The first speech of Dieter Janecek has the following transcript:
Sehr geehrte Frau Präsidentin! Wenn man den Vorschlägen der Union vom 9. März gefolgt wäre, lieber Herr Merz, nämlich Nord Stream 1 abzustellen, dann hätten wir heute eine Gasmangellage. Weil man den Vorschlägen der Union in Bezug auf die Abhängigkeit von Russland über 16 Jahre gefolgt ist, haben wir heute diese massive Krise, die Sie mitzuverantworten haben. Das muss an den Anfang der Rede gestellt werden; denn wenn Sie, Herr Güntzler, sich hierhinstellen und sagen: „Die Probleme sind verursacht durch die Ampel“, dann kann ich nur lachen. Wir haben einen russischen Angriffskrieg in der Ukraine, wir haben eine Energiekrise, auch ausgelöst durch die massiven fossilen Abhängigkeiten, die Sie über Jahrzehnte geschaffen haben, und wir haben jetzt – der Finanzminister hat es ja gesagt – einen Energiekrieg, der geführt wird von Russland gegen die Europäische Union. Deswegen brauchen wir jetzt einen Abwehrschirm. Und deswegen is

## Using regular expressions

Using a regular expression, get a list of words spoken in your parliamentary protocol that contain (in upper or lower case) the string "kohle" (coal). Show the number of occurrences of each of these words. If there are no mentions in the debate you have selected, try another protocol.

In [39]:
# example how our regex pattern works
matches = re.findall("[a-zA-Z]*[kK]ohle[a-zA-Z]*", "Ein Kohlebergwerk kostet viel Kohle egal ob man kohle groß oder klein schreiben mag!")

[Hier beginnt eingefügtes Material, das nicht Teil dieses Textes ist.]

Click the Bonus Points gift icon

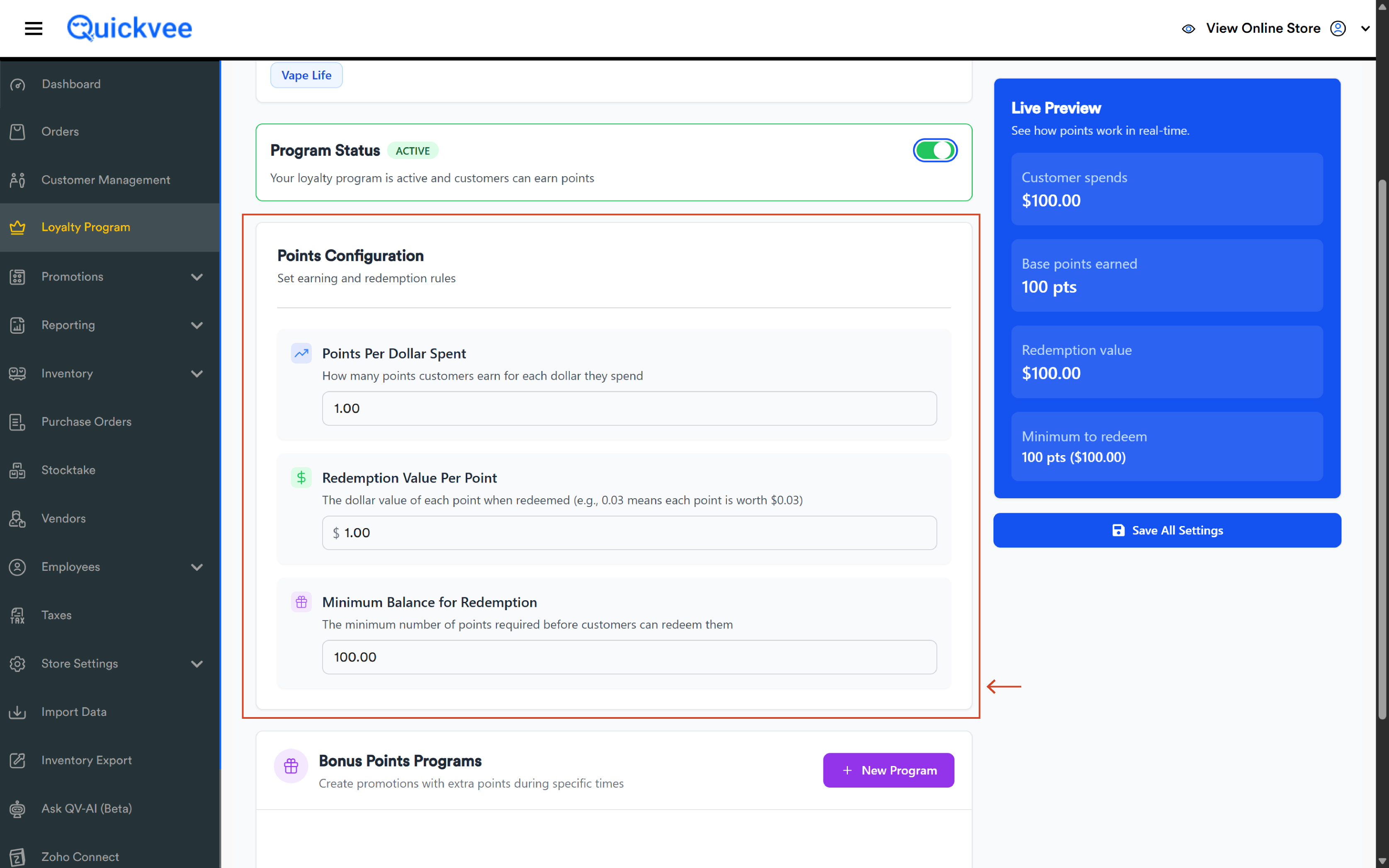coord(291,766)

print(f"Matches: {matches}")

Matches: ['Kohlebergwerk', 'Kohle', 'kohle']


In [40]:
# placeholder to store matched words
kohle_words = [] 

# get list of words that contain kohle/Kohle
# Define pattern that looks for occurences of the string sequence "kohle" or "Kohle" in words of the entire protocol
pattern = "[a-zA-Z]*[kK]ohle[a-zA-Z]*" # Note here: I interpreted the "upper/lower case" instruction such as we want ignore whether the "k" in Kohle is upper or lower case. In case the assignment was also to include words such as "koHle" the pattern would look very similar (e.g. "[a-zA-Z]*[kK]o[Hh]le[a-zA-Z]*")
[kohle_words.extend(re.findall(pattern,speech)) for speech in df_speeches.speech_text]

# Get the list of unique words contained in the protocol that contain kohle/Kohle
unique_kohle_words = np.unique(np.array(kohle_words)).tolist()

print(f"Unique words that contain kohle/Kohle: {unique_kohle_words}")

Unique words that contain kohle/Kohle: ['Braunkohlekraftwerke', 'Kohle', 'Kohlekraftwerke', 'Kohlekraftwerken', 'Kohlestrom']


In [41]:
# count how often each unique "kohle word" appears in the list of all matches across the protocol and store counts in nested list
counts = [[word_unique,kohle_words.count(word_unique)] for word_unique in unique_kohle_words]

# Map counts into datagrame and plot nicely in descending order
df_unique_counts = pd.DataFrame(counts, columns=["word_unique", "count"]).sort_values('count', ascending=False)
df_unique_counts

Unnamed: 0,word_unique,count
1,Kohle,5
2,Kohlekraftwerke,3
0,Braunkohlekraftwerke,1
3,Kohlekraftwerken,1
4,Kohlestrom,1


Here we see tha number of occurences of the words that contain kohle/Kohle we identified in the protocol we are analyzing.